Démonstration: selon l’hypothèse d’un billet d’avion à 500 francs, une taxe de 30 francs équivaudrait à une majoration de 6%. En comparaison, une taxe similaire sur le prix de l’essence à la pompe serait de 10 centimes. Or chacun sait qu’une augmentation de 10 centimes du prix de l’essence n’entraîne pas une réduction de 10% des voitures en circulation. Mais ce serait le cas pour les avions?

La précédente chronique: L’actionnariat est-il primordial?

Il en est de même pour le transport ferroviaire. Une augmentation du prix du billet n’entraîne généralement pas de changement dans le comportement des consommateurs. Ils protesteront, mais ils continueront à prendre le train.

La raison est le manque d’alternative. Sur la plupart des lignes européennes, l’avion reste plus rapide et souvent moins cher en l’absence de trains à haute vitesse. Il y a des exceptions comme Genève-Paris, Milan-Rome ou Stockholm-Göteborg. KLM propose même à ses clients de voyager d’Amsterdam à Bruxelles par train et non par avion. Pour les vols hors du continent, il n’y a pas d’autre solution.

Admettons néanmoins qu’une taxe sur les billets d’avion réduise bien le trafic aérien. Il faudrait alors informer rapidement les directions des aéroports de Zurich (31 millions de passagers) et de Genève (17 millions) pour qu’ils gèlent leurs plans de développement. Ceux-ci tablent plutôt sur une hausse du trafic aérien. Genève va investir 200 millions en 2019.

Une taxe hypocrite

Une taxe sur les billets d’avion est aussi assez hypocrite. Un vol Zurich-Singapour, aller-retour, dure 24 heures. Mais, sur ce temps, seules 30 minutes sont passées au-dessus du territoire suisse. Nous paierions donc 100% de la taxe en Suisse pour pouvoir polluer essentiellement à l’étranger.

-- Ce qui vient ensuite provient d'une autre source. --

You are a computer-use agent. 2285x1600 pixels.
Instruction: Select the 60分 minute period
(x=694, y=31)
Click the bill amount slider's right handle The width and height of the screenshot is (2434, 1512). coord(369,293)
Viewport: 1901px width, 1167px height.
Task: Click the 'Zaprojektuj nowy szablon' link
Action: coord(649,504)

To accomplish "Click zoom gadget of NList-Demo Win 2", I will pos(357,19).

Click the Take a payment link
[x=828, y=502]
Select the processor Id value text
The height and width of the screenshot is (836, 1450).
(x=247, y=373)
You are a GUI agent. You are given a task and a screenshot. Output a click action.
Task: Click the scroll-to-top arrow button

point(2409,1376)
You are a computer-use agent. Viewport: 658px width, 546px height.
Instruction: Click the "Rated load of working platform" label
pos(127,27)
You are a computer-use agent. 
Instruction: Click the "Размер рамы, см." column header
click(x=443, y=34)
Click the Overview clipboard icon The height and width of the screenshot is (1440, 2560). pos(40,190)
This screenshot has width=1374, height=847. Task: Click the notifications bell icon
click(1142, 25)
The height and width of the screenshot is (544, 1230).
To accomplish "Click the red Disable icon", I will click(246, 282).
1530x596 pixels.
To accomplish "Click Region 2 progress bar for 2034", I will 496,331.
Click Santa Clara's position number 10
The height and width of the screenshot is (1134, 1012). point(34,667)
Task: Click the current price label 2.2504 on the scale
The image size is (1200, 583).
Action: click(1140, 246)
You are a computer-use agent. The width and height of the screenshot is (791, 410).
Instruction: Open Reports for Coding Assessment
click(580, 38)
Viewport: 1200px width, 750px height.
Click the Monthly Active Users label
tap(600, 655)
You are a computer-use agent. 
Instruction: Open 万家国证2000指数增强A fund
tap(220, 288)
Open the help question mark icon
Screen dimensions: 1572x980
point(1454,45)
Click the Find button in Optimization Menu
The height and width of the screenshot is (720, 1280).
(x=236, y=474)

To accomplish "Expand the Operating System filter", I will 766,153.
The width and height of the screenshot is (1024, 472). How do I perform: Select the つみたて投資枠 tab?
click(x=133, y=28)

Selon le microrecensement mobilité et transports de l’Office fédéral de la statistique, les Suisses parcourent en moyenne 9000 kilomètres en avion par an. La démocratisation des voyages est un nouveau droit. Il suffit d’aller dans un aéroport pour voir que l’essentiel des passagers n’est pas en vol d’affaires.

Si taxer les billets ne sert à rien, pourquoi le faire? Précisément parce qu’il faut faire quelque chose. Alors que les parlements votent urbi et orbi «l’urgence climatique», il faut bien présenter une action immédiate. Taxer est toujours facile, même si l’impact n’est pas évident. La France, l’Allemagne et l’Autriche ont une taxe similaire, mais moins haute.

Plus philosophiquement, nos sociétés occidentales subissent les stigmates de siècles de culpabilisation. Nos substrats religieux nous poussent à penser en termes de péché. Certains en abusent aujourd’hui. Nous sommes tous ignobles, tous fautifs et tous massacreurs de la planète. En payant une taxe sur le billet d’avion, le passager se sentira peut-être moins coupable. En quelque sorte, il sera absous de son péché.

Sur le fond, une taxe sur les billets ne rendra pas nos avions plus écologiques. Seule de nouvelles technologies environnementales le permettront. C’est là qu’il faut investir, pas dans des lubies.